Pro skier Parker White in Cooke City, Montana

Parker White in Cooke City, Montana. Photo by Jeff Cricco_The Big Picture

Today, the Tribe includes characters from all walks of life. There’s Ian Compton, a former member of the Line Traveling Circus who lives off the land in Vermont’s remote Northeast Kingdom. His web series, The Weak, is among the most popular within the online skiing community, garnering a cult following up and down the eastern seaboard.

There’s the chain-smoking, leather- jacket-wearing, foul-mouthed Max Hill, also with a cult following, who stars in this year’s surreal, narrative ski film The Recruitment. And Lucas Stål-Madison also bleeds black. His 2012 Level 1 Superunknown edit initially earned an honorable mention, but upon further review from participating athletes, ended up taking home top prize—a tremendous honor. In addition, there are names like John Ware, Jon Hartman and Jeff Curry rounding out the team.

The trait that ties them together is pride in their sport and their own unique way of looking at and participating in it. “It’s important to me for Tomahawk to have an edge, and everyone we’ve brought on fits that vibe. We don’t have the stereotypical [comp jocks], and I don’t really see any other brand that’s doing that right now,” White declares.

White’s perspective reflects the brand’s insurgent attitude. In turn, Tomahawk’s quality products mirror the attitude of its team. Technical outerwear ranges from the tribal inspired prints of the P-White kit to the toweringly tall fit of the Totem Pole combo. Both kits sport 10K/10K waterproof/breathability ratings, vertical-venting systems, fully taped seams as well as a plethora of pockets in which to stash the goods. Lifestyle pieces include a hockey jersey—popular amongst the entire squad—and a unique coach’s jacket. Colorways stick to subtle earth tones and dark styles across the board.

The strategy, according to Morgan, is “moving back to what works—not a lot of bells, whistles or stupid colors, just good product, good pricing and a hope that people are buying into what we’re selling.”

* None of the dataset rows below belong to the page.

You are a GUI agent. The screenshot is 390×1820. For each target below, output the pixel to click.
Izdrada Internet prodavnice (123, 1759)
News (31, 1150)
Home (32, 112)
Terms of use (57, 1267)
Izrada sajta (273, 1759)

Tomahawk’s design process is entirely athlete inspired. Riders send in ideas for color schemes and different apparel styles, then Morgan and White narrow down the collection to a select few designs that they believe will appeal to a large audience.

From the beginning, Tomahawk’s mission with its product line has been to provide its extended tribe of consumers with the best bang for their buck. After dabbling with various retailers and making product available via backcountry.com in 2013, Tomahawk has made the switch to selling directly to consumers via its website in order to provide the best value. “If I can go direct to the consumer, keep dealing with my manufacturer and keep production costs as low as possible, my only objective is to return that cost savings back to the customer,” explains Morgan.

In the eyes of the Morgan-White duo, the goal of Tomahawk has and always will be giving like-minded individuals, from the brand’s athletes to its loyal followers, something to stand behind and believe in.

“If you have passion, a flag to wave and want to lead a team down the field, that team has got to believe in something,” says Morgan. “I want people to know that when we say, ‘bleed black,’ we’re just saying, ‘Be you, be honest and don’t try to be something that you’re not.’ We want our customers to be 110 percent of this brand. That’s the way we live and survive, with these people passing on this message and wearing our product.”

Tomahawk is still young and surviving on a day-to-day basis, but the commitment of the people behind the brand and its loyal following will certainly keep it as a beacon of light for those in the underground, bleeding black for the rebels, the wanderers, the Tribe.